Mme HANAA EDWAR, Présidente de l’association iraquienne Al-Amal, s’est réjouie de représenter la société civile iraquienne devant le Conseil.  Elle a rappelé que, le 21 novembre dernier, le Gouvernement iraquien a mené à bien un recensement qui fait apparaître que le pays compte plus de 45 millions d’habitants, dont la moitié sont des femmes et un tiers des enfants.  Elle a constaté que l’Iraq est entré dans une nouvelle phase démographique puisque la population en âge de travailler représente désormais 60% du total.  Elle a toutefois relevé que le pays fait face à un contexte négatif, marqué par une forte dépendance aux revenus pétroliers, un haut niveau de corruption dans les administrations de l’État, un taux de chômage élevé, une impunité généralisée et l’intervention de forces armées étrangères.  Ces facteurs, auxquels s’ajoutent la pollution de l’environnement et les effets des changements climatiques, accroissent la fragilité du système et la défiance dans les institutions publiques, a-t-elle déploré, avant d’évoquer la situation des femmes, confrontées à des discours de haine, à des violences, notamment sexuelles, à la traite des personnes et à la pauvreté.  Dénonçant la faiblesse du système de protection sociale et de l’aide aux rescapées de violences, l’intervenante a également noté que les femmes participent peu à la main d’œuvre nationale, la majorité travaillant dans le secteur public.  

Dans ce contexte, Mme Edwar s’est élevée contre la campagne du Gouvernement visant à interdire le mot « genre » dans les documents des institutions de l’État et dans le milieu de la recherche.  Elle a également dénoncé la limitation de la liberté d’expression et la propagation d’une haine anti-femmes sur les réseaux sociaux.  Il y a trois mois, a-t-elle ajouté, des projets d’amendement de la loi relative à la situation personnelle ont été inscrits à l’ordre du jour du Conseil des représentants.  Alors que cette loi garantissait les droits personnels et religieux, notamment un espace approprié sur le libre choix présidant au mariage, les projets déposés entendent remplacer ces principes par des codes doctrinaires dont on ne connaît pas le contenu, s’est-elle indignée.  « On veut supprimer le droit des femmes au divorce, aux pensions alimentaires et au droit d’hériter, ce qui va à l’encontre des obligations internationales de l’Iraq et des principes de la Constitution ».  Pour l’intervenante, ces projets d’amendement constituent un « dangereux précédent » qui pourrait avoir de graves conséquences pour les femmes et les enfants en Iraq.  

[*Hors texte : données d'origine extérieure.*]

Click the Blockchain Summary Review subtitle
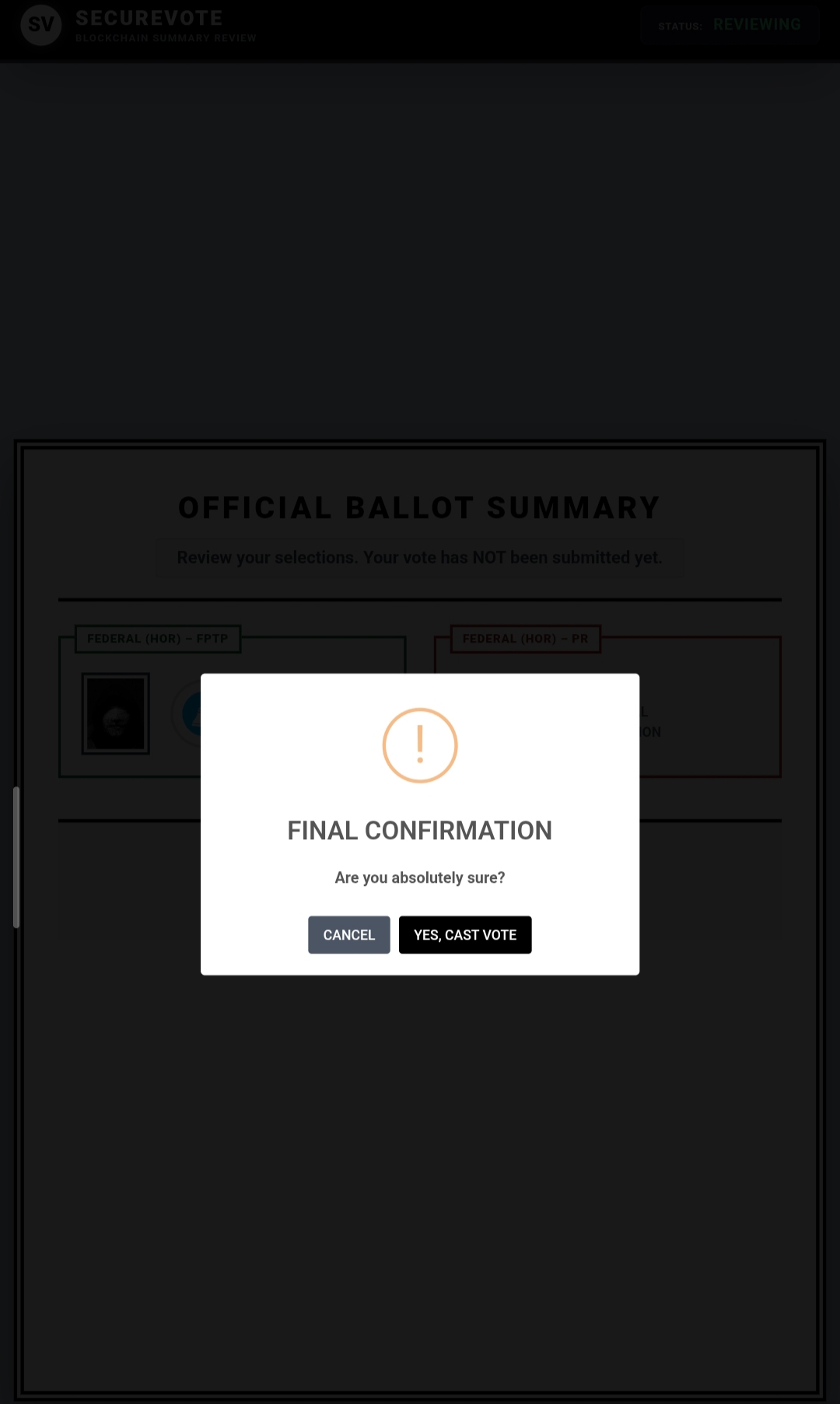[166, 38]
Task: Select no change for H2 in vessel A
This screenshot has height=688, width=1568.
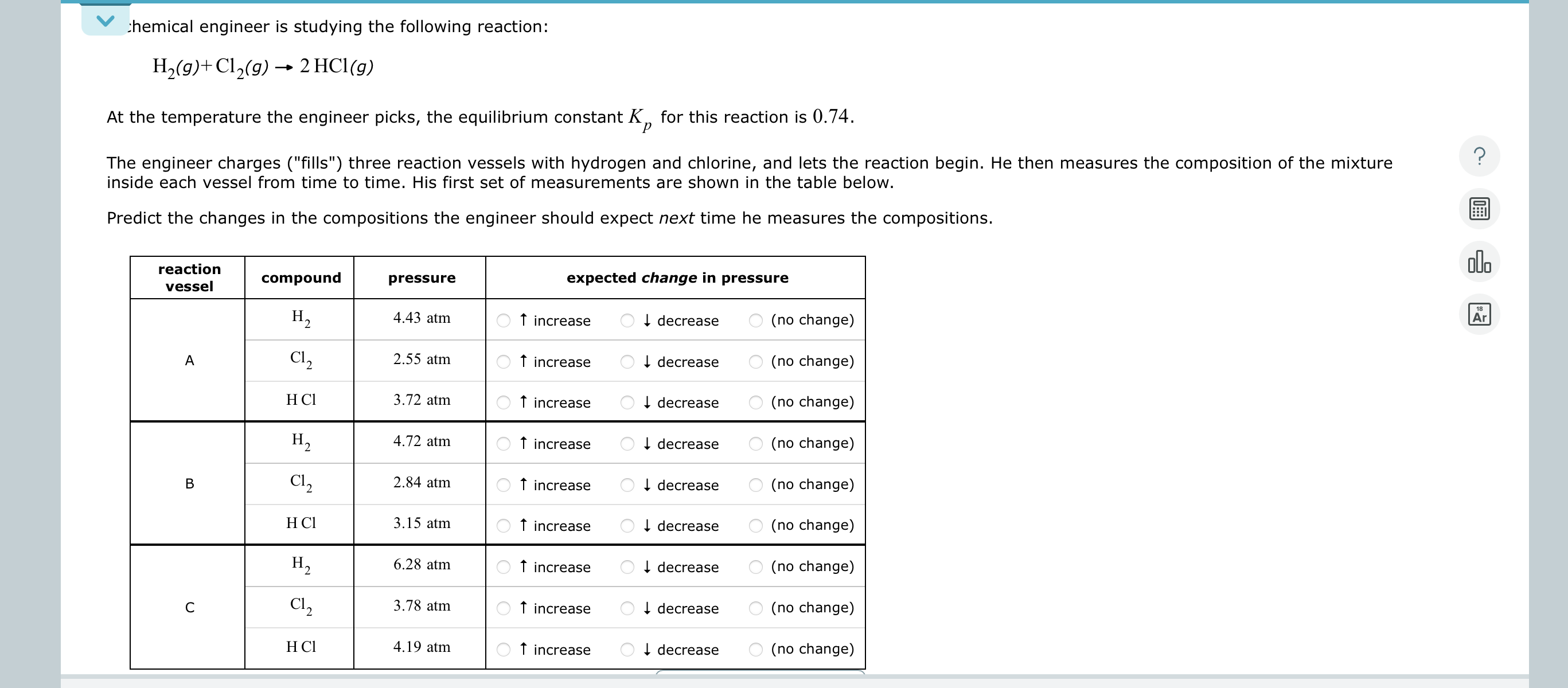Action: pyautogui.click(x=755, y=320)
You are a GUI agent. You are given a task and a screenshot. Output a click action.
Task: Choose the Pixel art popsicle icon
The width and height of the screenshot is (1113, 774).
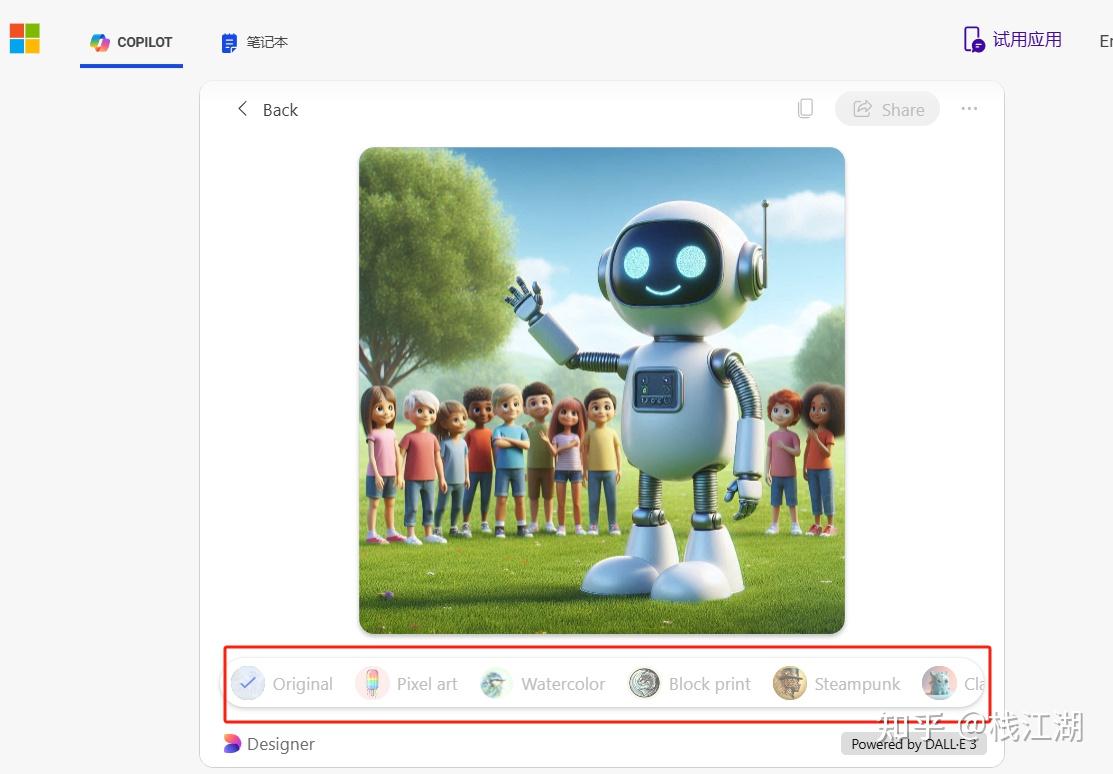[372, 684]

Appelant à maintenir la loi en vigueur, Mme Edwar a exigé le retrait immédiat des amendements proposés pour défendre la Constitution de l’Iraq et se prémunir contre l’isolement sectaire.  À ses yeux, il faut au contraire des amendements qui améliorent la sécurité au sein de la famille et renforcent le tissu social.  Elle a en outre demandé que soient respectées les libertés d’expression, d’opinion, d’association et de réunion pacifique, avant d’exhorter le pouvoir judiciaire iraquien à poursuivre les individus et les institutions qui lancent des menaces contre la société civile.  Les Iraquiennes ne permettront pas la destruction de ce qu’ont bâti les générations précédentes, a-t-elle assuré en conclusion.